[Rezension] Und ich leuchte mit den Wolken

Autorin: Sophie Bichon
Verlag: Heyne
Format: Klappenbroschur
Seitenzahl: 447
Preis: 12,99
Reihe: love is love (unabhängig voneinander)
1. Und ich leuchte mit den Wolken (04/21)
2. Und du fliegst durch die Nächte (08/21)
3. Und wir tanzen über den Flüssen (12/21)

Inhalt

Lilou ist gerade mit der Schule fertig und möchte die neu gewonnene Freiheit nutzen, um nicht nur sich selbst, sondern auch ihre Mutter zu finden. Dafür folgt sie ihren Spuren nach Paris, wo sie ein Jahr leben und herausfinden möchte, was sie mit ihrem Leben anfangen will. Schon auf der Zugfahrt dorthin trifft sie Mignon, mit der sie ein tiefgründiges Gespräch führt, aber nicht mal ihren Namen erfährt. Obwohl sie nicht damit rechnet, sie wiederzusehen, geht sie ihr danach nicht mehr aus dem Kopf, aber womit sie nicht gerechnet hat, ist sie schon kurz darauf bei einer Party wiederzutreffen.


Meinung

Das Buch ist aus Perspektive von Lilou und Mignon geschrieben und das ist meiner Ansicht nach auch sehr wichtig für die Geschichte, da es mir ansonsten gerade bei Mignon schwer gefallen wäre, sie einzuschätzen. Sobald man sie kennenlernt, merkt man was sie für eine großartige Beziehung zu ihren Freund*innen hat, aber nach außen hin wirkt sie ziemlich unnahbar. Sie springt von einer Affäre zur nächsten und bricht diese immer ab, sobald sie merkt, dass bei der anderen Seite Gefühle entstehen, da sie diese einfach nicht erwidern kann. Sie spricht von einem Herz aus Glas und dass sie nicht in der Lage wäre, sich zu verlieben, aber vielleicht hat sie auch einfach noch nicht die richtige Person getroffen. Bis jetzt.

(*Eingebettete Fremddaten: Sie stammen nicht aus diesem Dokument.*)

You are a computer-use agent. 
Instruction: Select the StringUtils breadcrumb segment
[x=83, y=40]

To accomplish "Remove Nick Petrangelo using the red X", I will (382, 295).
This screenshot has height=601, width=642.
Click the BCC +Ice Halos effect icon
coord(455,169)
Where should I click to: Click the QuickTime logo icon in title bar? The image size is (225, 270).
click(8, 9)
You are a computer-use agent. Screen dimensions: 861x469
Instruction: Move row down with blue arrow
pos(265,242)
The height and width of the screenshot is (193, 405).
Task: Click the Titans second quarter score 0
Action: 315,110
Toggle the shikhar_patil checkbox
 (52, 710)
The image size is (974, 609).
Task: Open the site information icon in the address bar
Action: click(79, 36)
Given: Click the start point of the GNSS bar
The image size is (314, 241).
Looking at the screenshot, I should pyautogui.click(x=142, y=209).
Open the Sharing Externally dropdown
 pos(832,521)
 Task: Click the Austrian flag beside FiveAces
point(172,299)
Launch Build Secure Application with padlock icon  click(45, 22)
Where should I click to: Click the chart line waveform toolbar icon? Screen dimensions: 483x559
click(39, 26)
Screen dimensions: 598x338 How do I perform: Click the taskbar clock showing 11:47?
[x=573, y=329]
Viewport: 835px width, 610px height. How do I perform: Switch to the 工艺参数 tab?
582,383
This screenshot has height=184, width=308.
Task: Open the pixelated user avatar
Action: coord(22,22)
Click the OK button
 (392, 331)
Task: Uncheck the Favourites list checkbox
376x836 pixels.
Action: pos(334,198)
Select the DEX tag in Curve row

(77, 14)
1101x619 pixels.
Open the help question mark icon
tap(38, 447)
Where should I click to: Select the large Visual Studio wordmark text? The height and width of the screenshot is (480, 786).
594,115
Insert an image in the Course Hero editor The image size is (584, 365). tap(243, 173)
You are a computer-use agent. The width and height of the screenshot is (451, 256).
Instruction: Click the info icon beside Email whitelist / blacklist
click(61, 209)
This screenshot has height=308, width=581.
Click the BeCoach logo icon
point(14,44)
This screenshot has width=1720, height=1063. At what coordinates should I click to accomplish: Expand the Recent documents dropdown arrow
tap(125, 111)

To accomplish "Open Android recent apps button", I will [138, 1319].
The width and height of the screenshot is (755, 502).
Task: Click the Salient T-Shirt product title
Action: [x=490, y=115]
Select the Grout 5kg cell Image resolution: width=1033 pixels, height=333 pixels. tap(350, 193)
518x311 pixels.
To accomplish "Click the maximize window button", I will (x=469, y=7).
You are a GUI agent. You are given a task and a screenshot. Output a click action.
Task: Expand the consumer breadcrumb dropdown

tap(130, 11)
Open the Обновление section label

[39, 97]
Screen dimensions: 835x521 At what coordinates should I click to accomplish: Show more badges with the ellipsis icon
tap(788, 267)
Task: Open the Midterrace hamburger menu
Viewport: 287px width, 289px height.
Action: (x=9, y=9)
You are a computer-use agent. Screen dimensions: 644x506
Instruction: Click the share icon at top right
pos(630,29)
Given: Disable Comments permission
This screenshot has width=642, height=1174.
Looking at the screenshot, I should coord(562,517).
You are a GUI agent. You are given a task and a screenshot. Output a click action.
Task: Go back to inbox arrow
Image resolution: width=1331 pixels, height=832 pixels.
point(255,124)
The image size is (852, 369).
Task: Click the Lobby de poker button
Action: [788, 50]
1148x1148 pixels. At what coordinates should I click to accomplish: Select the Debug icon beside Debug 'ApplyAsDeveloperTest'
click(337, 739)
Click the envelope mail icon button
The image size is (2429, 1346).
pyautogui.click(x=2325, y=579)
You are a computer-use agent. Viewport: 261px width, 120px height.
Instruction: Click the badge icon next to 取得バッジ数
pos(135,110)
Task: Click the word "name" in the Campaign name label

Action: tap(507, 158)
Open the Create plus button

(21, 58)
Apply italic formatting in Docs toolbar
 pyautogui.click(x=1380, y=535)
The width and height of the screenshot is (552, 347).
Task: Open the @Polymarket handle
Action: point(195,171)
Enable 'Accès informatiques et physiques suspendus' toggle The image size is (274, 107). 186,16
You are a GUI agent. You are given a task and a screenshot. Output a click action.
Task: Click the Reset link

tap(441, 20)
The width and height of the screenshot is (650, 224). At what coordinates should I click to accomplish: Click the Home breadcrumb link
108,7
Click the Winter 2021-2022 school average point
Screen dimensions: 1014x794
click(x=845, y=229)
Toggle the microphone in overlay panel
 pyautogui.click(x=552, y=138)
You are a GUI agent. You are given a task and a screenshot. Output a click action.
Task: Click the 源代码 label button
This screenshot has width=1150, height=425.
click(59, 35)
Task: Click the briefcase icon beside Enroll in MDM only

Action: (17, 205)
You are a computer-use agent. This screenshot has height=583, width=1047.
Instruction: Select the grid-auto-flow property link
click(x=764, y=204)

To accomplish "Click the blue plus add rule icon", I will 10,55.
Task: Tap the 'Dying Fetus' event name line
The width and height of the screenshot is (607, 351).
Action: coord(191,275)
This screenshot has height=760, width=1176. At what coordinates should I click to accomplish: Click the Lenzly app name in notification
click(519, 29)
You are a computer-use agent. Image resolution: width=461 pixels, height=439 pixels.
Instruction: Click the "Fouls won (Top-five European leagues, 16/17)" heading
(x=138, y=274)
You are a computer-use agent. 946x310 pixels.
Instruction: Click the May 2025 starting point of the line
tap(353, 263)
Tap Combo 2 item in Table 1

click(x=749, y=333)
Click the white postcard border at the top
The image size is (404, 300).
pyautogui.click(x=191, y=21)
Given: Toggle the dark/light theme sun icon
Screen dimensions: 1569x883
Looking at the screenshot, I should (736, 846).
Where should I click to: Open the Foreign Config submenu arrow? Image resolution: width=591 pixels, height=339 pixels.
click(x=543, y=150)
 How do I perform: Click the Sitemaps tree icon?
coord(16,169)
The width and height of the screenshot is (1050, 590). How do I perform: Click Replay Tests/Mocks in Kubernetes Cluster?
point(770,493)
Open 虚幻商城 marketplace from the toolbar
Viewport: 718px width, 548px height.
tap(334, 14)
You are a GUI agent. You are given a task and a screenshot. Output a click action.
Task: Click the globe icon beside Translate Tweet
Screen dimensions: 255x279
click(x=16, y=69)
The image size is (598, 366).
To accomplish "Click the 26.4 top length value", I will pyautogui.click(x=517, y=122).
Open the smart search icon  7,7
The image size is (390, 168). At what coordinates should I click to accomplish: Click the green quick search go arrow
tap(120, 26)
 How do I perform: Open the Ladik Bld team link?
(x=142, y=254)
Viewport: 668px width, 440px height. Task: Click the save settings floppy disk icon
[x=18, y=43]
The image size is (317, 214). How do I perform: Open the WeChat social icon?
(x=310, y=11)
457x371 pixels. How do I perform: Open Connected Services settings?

Lilou wirkt sofort wie das krasse Gegenteil. Sie ist abenteuerlustig und lebensfroh, sie lebt das Leben in vollen Zügen, auch wenn – oder vielleicht gerade weil? – sie noch so jung ist. Die Welt steht ihr offen und sie weiß noch nicht, wer sie ist und wer sie sein möchte. Um das herauszufinden, zieht sie für ein Jahr allein nach Paris, in die Heimatstadt ihrer Mutter, die sie vor 8 Jahren einfach so verlassen hat. Im Zug trifft sie auf Mignon und ist sofort von der schönen, aber unnahbaren Fremden fasziniert. Lilou ist pansexuell, das bedeutet, dass sie sich in Personen verliebt, unabhängig ihres Geschlechts. Obwohl sie damit in der Vergangenheit schon Probleme hatte, geht sie damit ganz offen um und sieht es einfach als einen Teil von sich an, den sie nicht verstecken möchte, was ich fantastisch fand. Gleichzeitig zeigt das Buch – und auch das Nachwort der Autorin – dass es völlig in Ordnung ist, sich nicht zu labeln und dass jeder seinen eigenen Weg finden muss.

Die Handlung ist stark figurenbasiert. Jegliche Spannung entsteht nur durch die sich entwickelnde Beziehung zwischen Lilou und Mignon. Man verfolgt Lilou in ihrem neuen Alltag, wie sie die Stadt erkundet, neue Lieblingsorte und Freunde findet, sich verliebt. Mir hat es sehr gefallen, wie es ist, aber wenn einem eine ereignisreiche Handlung wichtig ist, sollte man vor dem Lesen seine Erwartungen anpassen. Der Schreibstil trägt sehr viel dazu bei. Er ist wahnsinnig schön, lässt sich Zeit in seinen Ausführungen und mit jedem Satz schwingt ganz viel mit, was eine einzigartige Stimmung erzeugt.

Ja, ich war eine Träumerin, ein Mädchen mit dem Kopf in den Wolken, und die Fremde… sie wirkte fast wie ein Teil eines Traums. Der rasende Zug, das goldene Licht, das Abteil, in dem es erst nur mich allein gegeben hatte und plötzlich uns beide. Es war losgelöste Zeit, in der nur wir existierten.

Seite 37

Fazit

Zwei auf den ersten Blick ganz unterschiedliche Frauen, die nicht nur mich, sondern auch sich gegenseitig mit ihrem Wesen direkt fasziniert haben. Der Schreibstil erschafft eine einzigartige Atmosphäre, als würde man sich selbst in Paris befinden und hätte alle Zeit der Welt, die Stadt und sich selbst zu erkunden, während man ganz viel über die Liebe lernt. Für mich ein neues Herzensbuch.